Interesting stats
Universal McCann has written a couple of insightful reports with some interesting stats.
This from the Wave3 report published March 08:
Australia – Blog readership for on-line users has grown from 21% to 62%, an estimated 3.3 million blog readers in this country.
Globally Blog readership has grown to 54% to 77%. An estimated 346 million people.
The time period for this growth was from September 2006 to March 2008
If you’re not getting involved, why not?
No related posts.
Related posts brought to you by Yet Another Related Posts Plugin.


Great chart. Video is really the rising star isn’t it.
I wish it also had information on people’s activities with other online media: specifically for me I’d love to see web gaming and interactive media such as flash ads somehow included in the chart. Casual gaming on the web is massive amongst lots of people although its largely an ignored phenomena and few people admit to wasting time on flash games, etc.
I’m focussed on a new online industry: virtual worlds. Specifically lightweight highly interactive ones. They don’t sound important yet but I believe we will be talking of them in two years the way we started talking about video 3 years ago.
What will happen when you can embed virtual worlds just like videos in web pages? They will be higher quality than previous generations that were not immersive and were hard work to use. These new virtual worlds will be able to be used for gaming, remote product demonstrations, training, etc. It may sound fringe today but the big players such as Microsoft, Google, IBM, Intel are now getting solidly involved and major work is going on behind the scenes.

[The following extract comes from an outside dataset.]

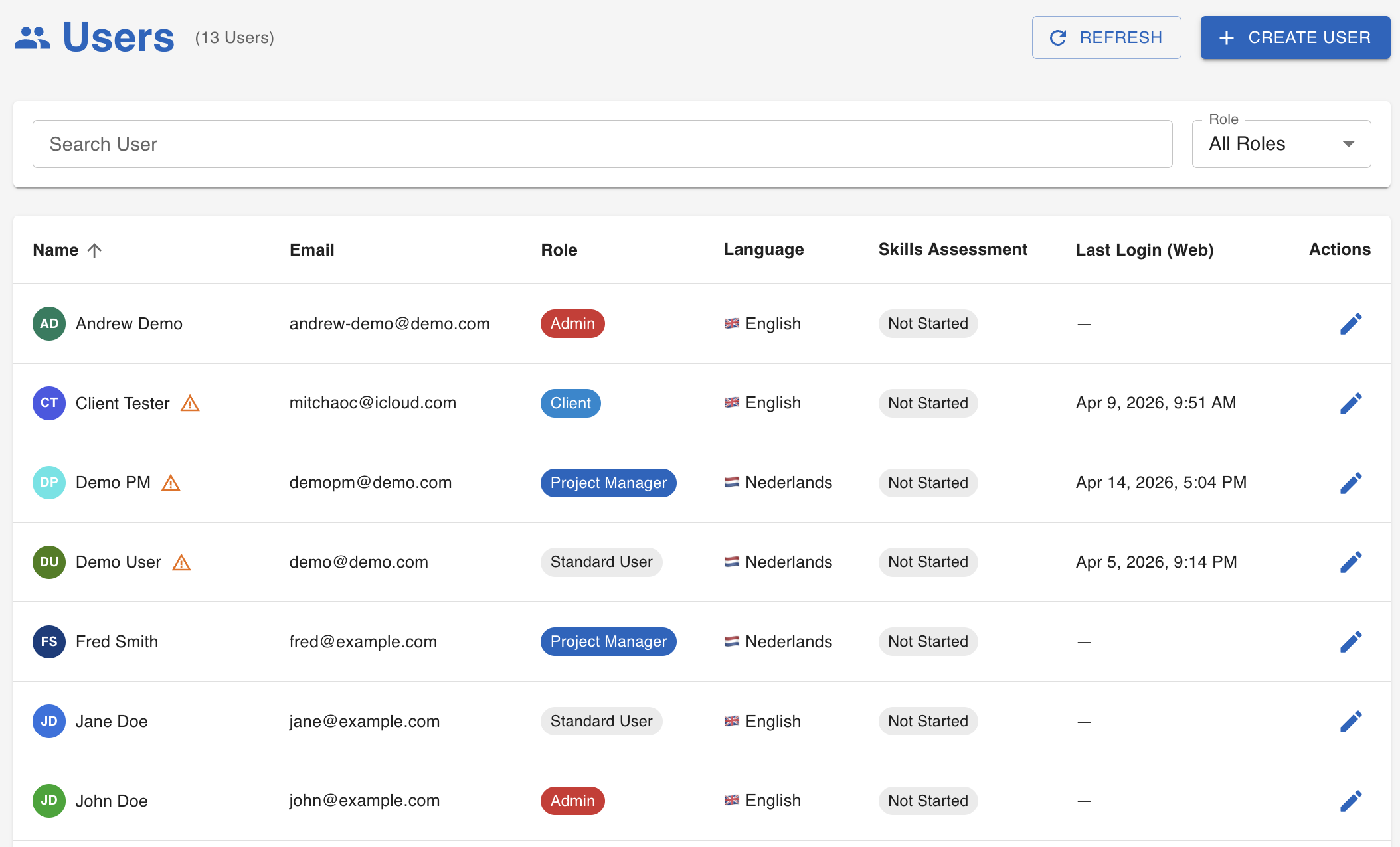Click the refresh arrow icon
This screenshot has width=1400, height=847.
[1057, 37]
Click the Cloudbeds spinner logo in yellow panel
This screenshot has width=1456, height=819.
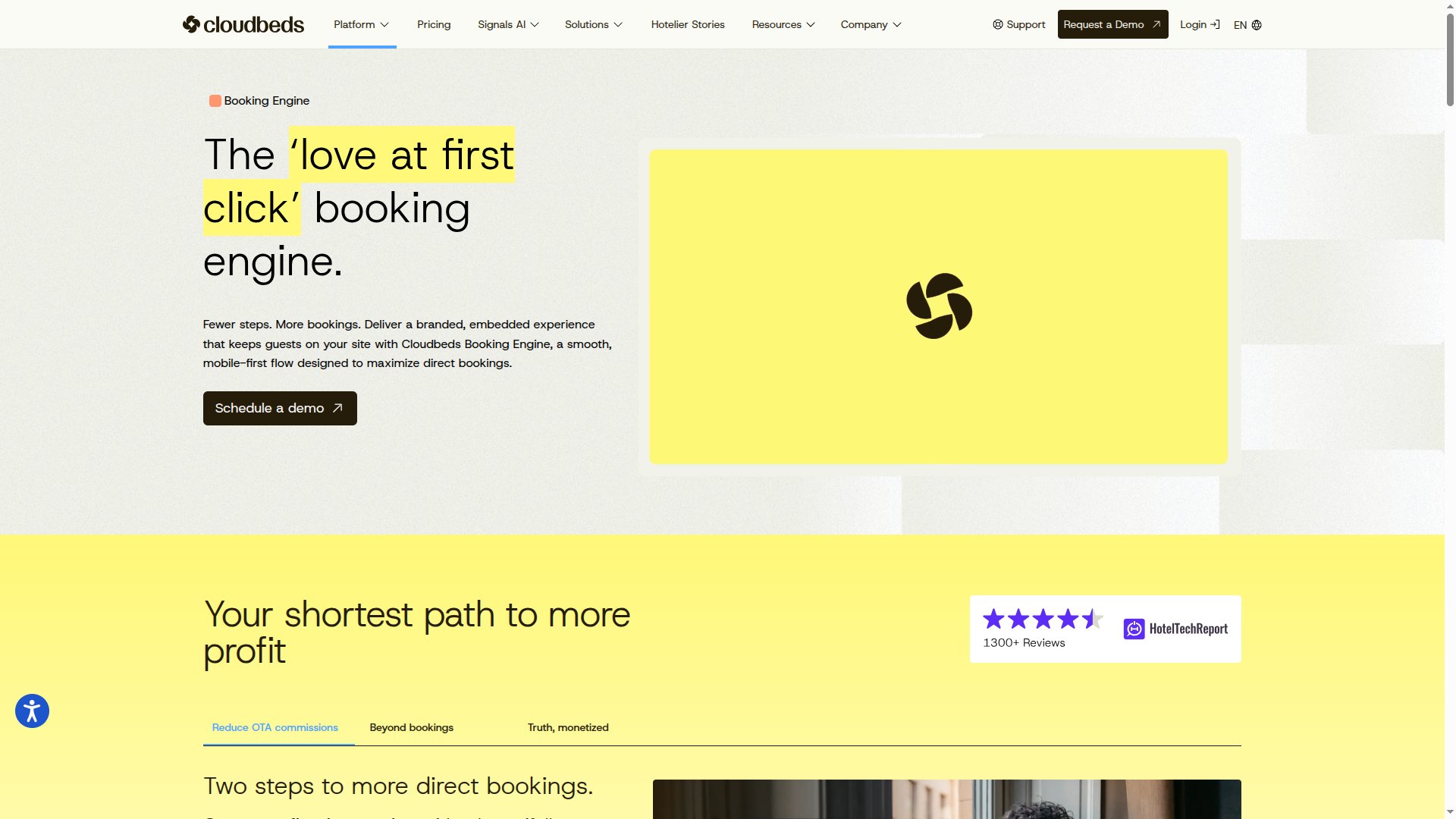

The reason for my post is how do we chart the break out potential of interactive media/virtual worlds? I think the reason video has been the rising star as it gives us the lean back experience of TV where we get an excellent ratio of information or entertainment per second as a viewer. Clips tend to be short to suit our attention span and the subject matter is tagged and crowd sourced. That’s why it’s so successful. It ends up going beyond what we’ve had with TV (although it still fails on quality, screen size and some convenience based measurements).
Ultimately in people’s homes lots of people consume and interact with media by spending time watching TV, playing video games and surfing the web. The first two (watching TV and playing video games) are both great for doing with others. Surfing the web is generally a less social experience. As the first of those has gone online it has become the rising star on the graph. Can the second of the two (playing video games) have a similar though perhaps slower trajectory?
The need for remote interaction is never higher with travel costs on our pockets and the environment but still it’s a big hop to believe we can skip face to face meetings. One thing I know is the technology to deliver highly interactive virtual worlds into web pages is going to come of age in 2009 and so hopefully 2010 will prove a breakout year where we see it hit the graph and to take off.
Blizzard just announced World of Warcraft hitting 11 million subscribers and given the amount of in-game banter and level of engagement it is going to be amazing to watch how social media evolves as the tools you talk about become more widely dispersed and easier to use.
What you mention about remote interaction etc points to even more dispersed communications than we have now and I wonder how all of this bodes for old broadcast models – if we’re interacting in a virtual space I’m not going to tolerate interruption marketing. Will it be branded ’spaces’?